Compute Obsession Is Slowing Down AI Systems
Why data movement costs more than computation and what most engineers building AI systems are getting wrong because of it
Engineers building AI systems today tend to focus on compute first. It is typically about how many GPU cores, how many parameters, how much VRAM, and how to extract more from all of it. While the benchmarks are about throughput and inference speed, the infrastructure conversations are about scaling horizontally across more hardware.
Jim Ledin, a seasoned engineering leader, CEO of Ledin Engineering and author of Modern Computer Architecture and Organization (third edition, Packt), thinks that framing misses the most important constraint in production AI systems. The bottleneck holding back real-world AI performance is not compute but data movement.
“Data movement can often be more expensive than the actual computation steps,” Ledin says. “The latency, especially moving large data structures across different levels of the memory hierarchy, can dominate and leave a lot of your compute bandwidth idle.” This is not a niche embedded systems concern. It is happening in the largest AI deployments in the world, and it is the reason hardware vendors like NVIDIA are designing systems the way they are today.
Continue reading or watch the full conversation with Jim Ledin below.
Memory bandwidth is slowing your AI system more than your GPU is
When a CPU or GPU requests data from memory and that data is not available in cache, the processor waits while the computation units sit idle. In a consumer application, that idle time seems like a minor inconvenience. But in an AI system processing large tensors continuously, it accumulates into a significant fraction of total runtime.
“AI workloads are becoming increasingly memory bandwidth limited,” Ledin shares, pointing to a dynamic that is reshaping how AI hardware gets built. “It is taking more time to bring data into the GPU or TPU memory than it is taking for the computation to take place on the data.” The raw ability to multiply matrices is no longer the binding constraint. But getting the data to the multipliers fast enough is.
This is exactly why high bandwidth memory exists. HBM modules are stacks of RAM chips built into a cube, physically close to the processing units, with far higher data transfer rates than conventional DRAM. “On a TPU card, you typically have several of these HBM modules,” Ledin explains, “and they have a far higher data rate for transferring data in and out of the GPU processing components than on a typical consumer grade GPU.” The engineering bet being made with systems like NVIDIA’s Blackwell architecture is that memory bandwidth is worth more than raw core count, because the cores are already faster than the data can reach them.
But there is a side effect that touches anyone buying consumer hardware. “A lot of the production capacity for memory is going into these high bandwidth memory modules, which cost a lot more for the purchaser and make a lot more money for the vendor,” Ledin observes. That is a direct reason DDR5 has been difficult to find and expensive when available. The memory fabs are prioritizing the more profitable HBM production, and consumer DRAM is downstream of that decision.

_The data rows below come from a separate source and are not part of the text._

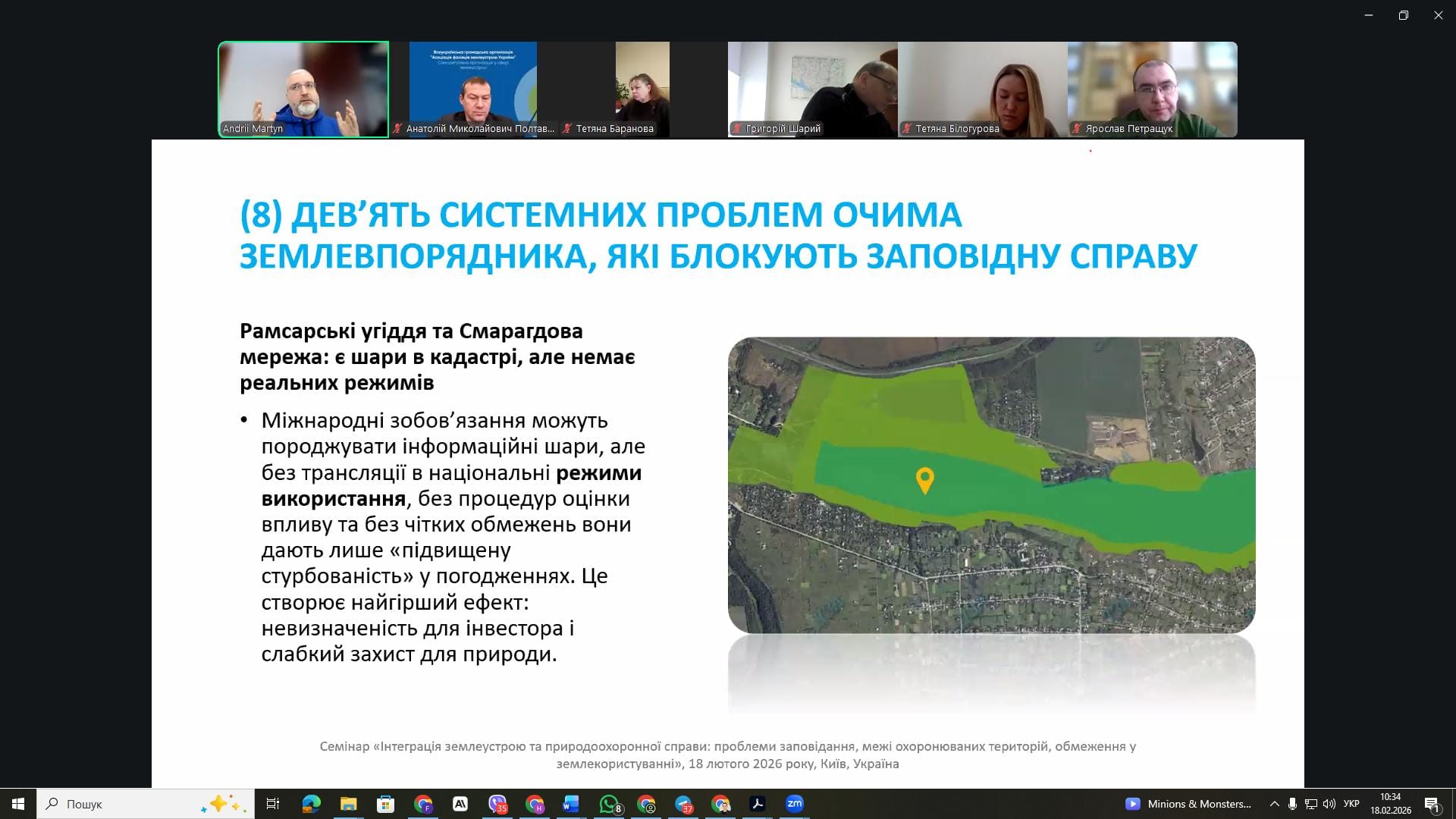Image resolution: width=1456 pixels, height=819 pixels.
Task: Open the Viber taskbar icon
Action: (497, 804)
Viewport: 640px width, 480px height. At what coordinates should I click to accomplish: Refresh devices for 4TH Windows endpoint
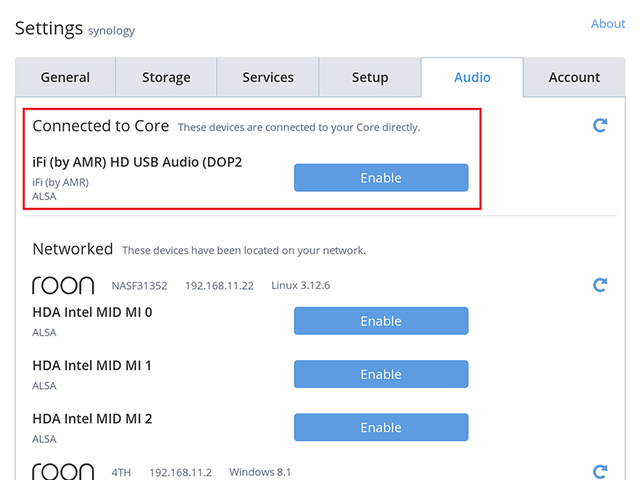pyautogui.click(x=600, y=471)
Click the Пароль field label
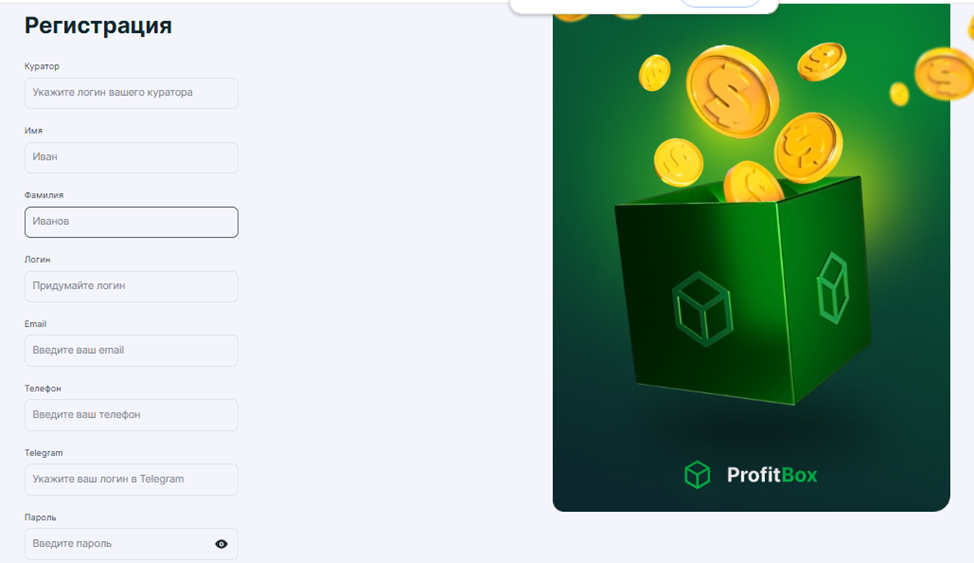 click(40, 517)
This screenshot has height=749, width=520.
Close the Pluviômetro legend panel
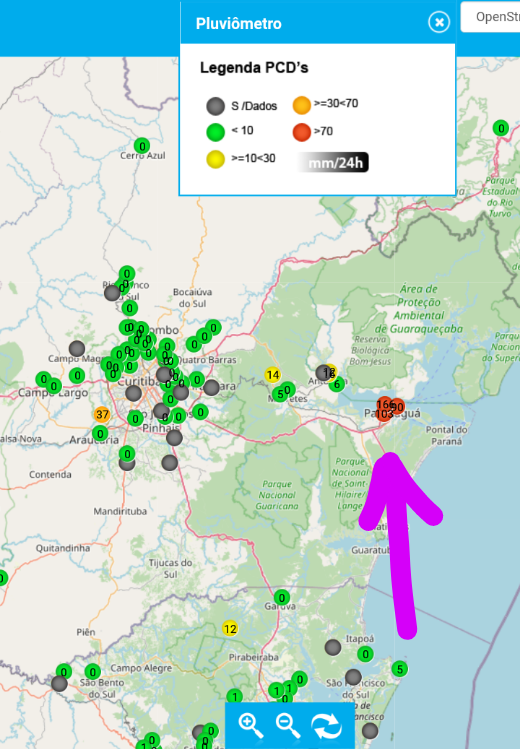(439, 22)
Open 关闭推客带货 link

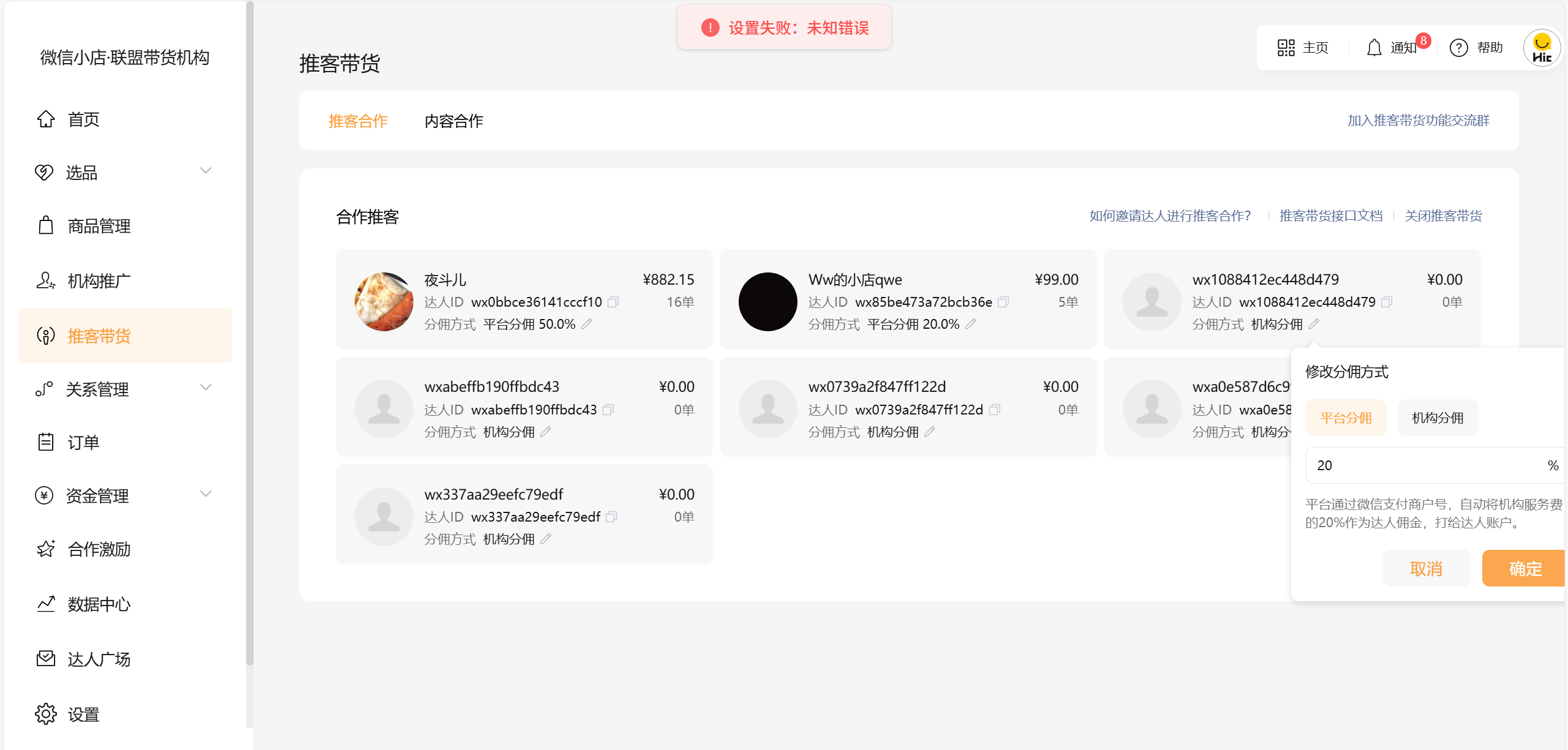click(x=1443, y=216)
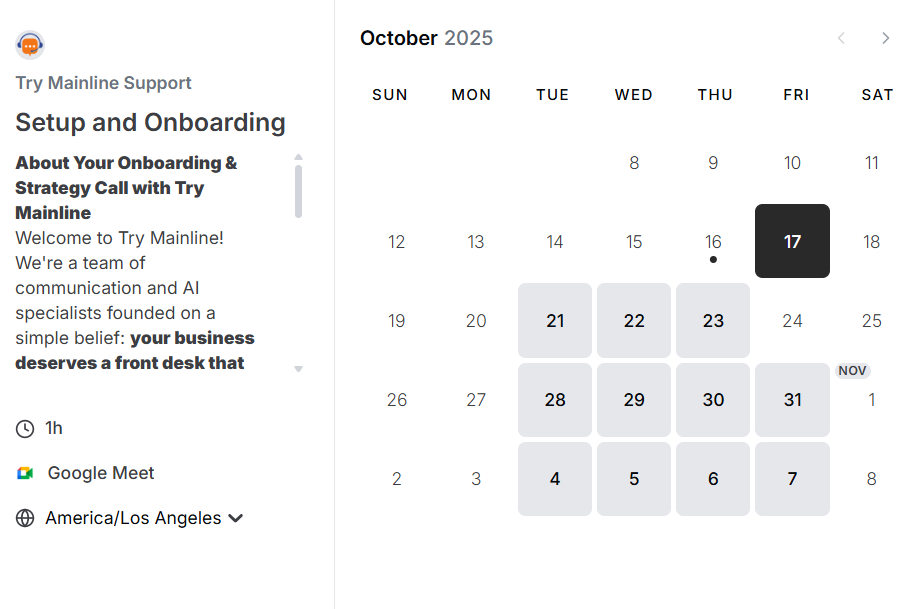Click the availability dot under October 16
The width and height of the screenshot is (920, 609).
[714, 259]
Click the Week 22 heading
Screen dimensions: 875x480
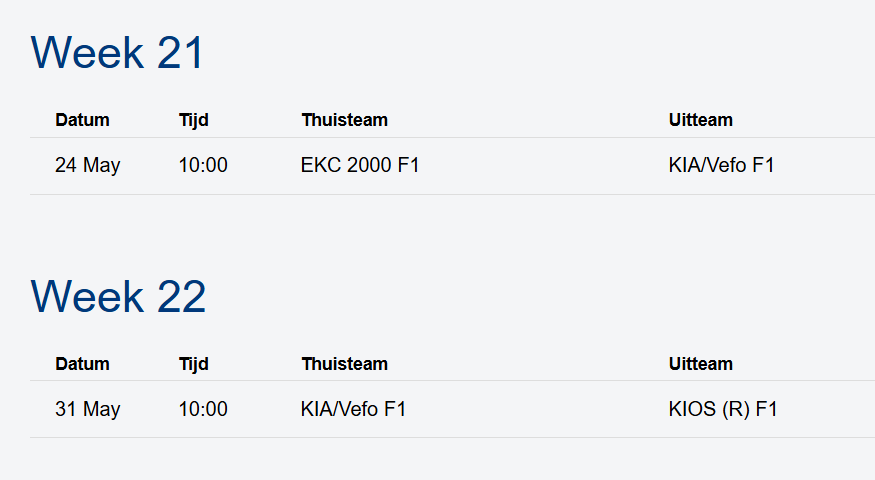coord(118,296)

The hardware cost your cloud bill is hiding
Most software engineers, especially those working in cloud environments, treat the hardware as someone else’s concern. The abstraction is good enough, the managed services handle the infrastructure, and the code runs somewhere. Ledin’s argument is that this hands-off relationship with hardware has a real cost that shows up in performance and in cloud bills.
“If your code is accessing memory in inefficient patterns, if you are not using the cache memory within the processor in an effective manner, and if you are just moving data around more than is necessary, that can all have significant performance impacts,” he warns. The CPU requests data from memory, and if it is not in cache, it waits. “A lot of the time it is unavoidable, but the amount of latency can be minimized by different ways of optimizing algorithms.”
The mechanics are specific. When a modern CPU reads from DRAM, even a single byte triggers a 64-byte cache line transfer. The processor brings in a block of adjacent memory whether it needs all of it or not. If the algorithm then jumps to a different memory location, causes that block to be evicted from cache, and later needs it again, it has to re-read it from DRAM. That is wasted time. “For best efficiency, you would want your code to be working with data from that block before it moves on to something else,” Ledin explains, “rather than bouncing around to other memory locations.”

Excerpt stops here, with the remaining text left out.